そう云えばこの枠で放送された『トム・ソーヤーの冒険』や『アルプスの少女ハイジ』『赤毛のアン』『フランダースの犬』は原作を読んだけど、大好きだった『ラスカル』はまだ読んでないなー、とふと思い、読んでみました。
どのくらい好きだったか、ってーと今でも主題歌をそらで歌えるくらいです。
シロツメクサの花が咲いたら
さぁ行こう ラスカル
六月の風がわたる道を
ロックリバーへ遠乗りしよう
神さまありがとう
ぼくに友だちをくれて
ラスカルに会わせてくれて
ラスカルに会わせてくれて
ありがとう
ぼくの友だち ラスカルに会わせてくれて
(『ロックリバーへ』岸田衿子:作詞/渡辺岳夫:作曲)
1977年と云えばぐりは5歳。この番組を見てアライグマを飼うのにものすごく憧れて、しょっちゅうペットショップのアライグマのケージにへばりついては、黒いアイマスクをかけたムクムクした小動物が、リンゴを洗ってかじったり木製のおもちゃを分解したりする様子をひたすら飽きもせずに眺めたものです。
閑話休題。
著者名を見て分かる通り、この物語は作者本人自身の経験を描いた自伝です。時は第一次世界大戦が終わりに近づいた1918年、舞台はローラ・ワイルダーの『大きな森の小さな家』でも知られるウィスコンシン州の田園地帯。

> **提供データ**
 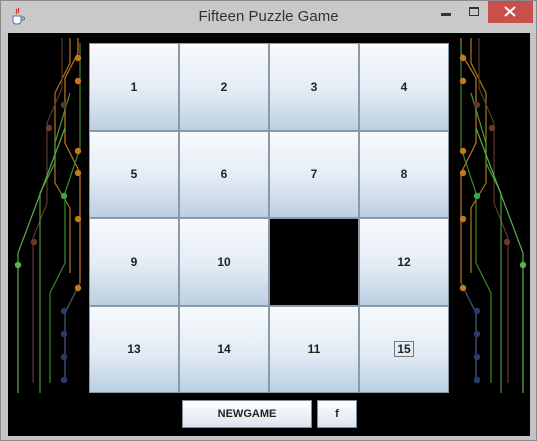 I want to click on circuit-decoration-left, so click(x=48, y=216).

> **問題と課題**
A - 『ラスカル』についての文章をもとに、次の問いに答えてください。
(i) 主題歌『ロックリバーへ』の作詞者は誰か。
(ii) 1977年に筆者は何歳だったか。
(iii) 物語の舞台はどこか。
B - 次の各文が『ラスカル』についての文章の内容と合っているか判断し、はい・いいえに根拠となる本文の語句を添えてください。
(i) 筆者は『赤毛のアン』の原作を読んだことがある。
(ii) 物語は作者が想像で作った架空の話である。
(iii) 主題歌を作曲したのは岸田衿子である。
C - 『ラスカル』の原作を読んだことを書いた文章を、最後の文の後から書き継いでください。

> **解答例**
A -
(i) 岸田衿子
(ii) 5歳
(iii) ウィスコンシン州の田園地帯

B -
(i) はい。「『赤毛のアン』『フランダースの犬』は原作を読んだけど」
(ii) いいえ。「この物語は作者本人自身の経験を描いた自伝です」
(iii) いいえ。「岸田衿子:作詞/渡辺岳夫:作曲」

C -
アニメでは確か主人公スターリングはお母さん子の弱虫な少年と云う設定ですが、原作のスターリング少年には既に母は亡く、自分で家事をしたり、アルバイトやちょっとした菜園経営で貯めたお小遣いでアニメには登場しなかった兄姉のためにクリスマスプレゼントを買い集めたりする、当時のアメリカの平均的な子どもと同じようにそれなりに自立した男の子として描かれています。
その彼の11歳から12歳の一年間、つまり完全な子ども時代から思春期への間の一種のモラトリアムを共に過ごした「友だち」として現れたのがアライグマの子ども・ラスカルです。
アニメと原作には家族構成以外にも設定が異なるところがたくさんあります。『ハイジ』や『フランダース』にもかなりそういう傾向があり、それはそれで制作当時日本の現代の子ども向けに分りやすい世界観をつくるために必要なプロセスだったんだろうと思います。でも『アン』はその中では原作に相当忠実に、と云うか相応に原作の精神を尊重してつくられた番組だったし、それは結果としてアニメの質を高める効果にもなっていました。
そう考えると、『ラスカル』も出来ればもっと原作に近い物語でアニメ化してもらいたかった、それも是非観てみたいと云う気がします。それほど原作とアニメは違う。
アニメはひとりの少年とペットの成長の物語だけど、原作はもっと情緒的で自由で、単なる子ども向けの物語ではない、一種の叙情詩のような小説です。その点では似たようなテーマのマージョリー・ローリングズの『子鹿物語』などとも異なっています。
原作の中に描かれるラスカルは今で云うペット、愛玩動物では決してありません。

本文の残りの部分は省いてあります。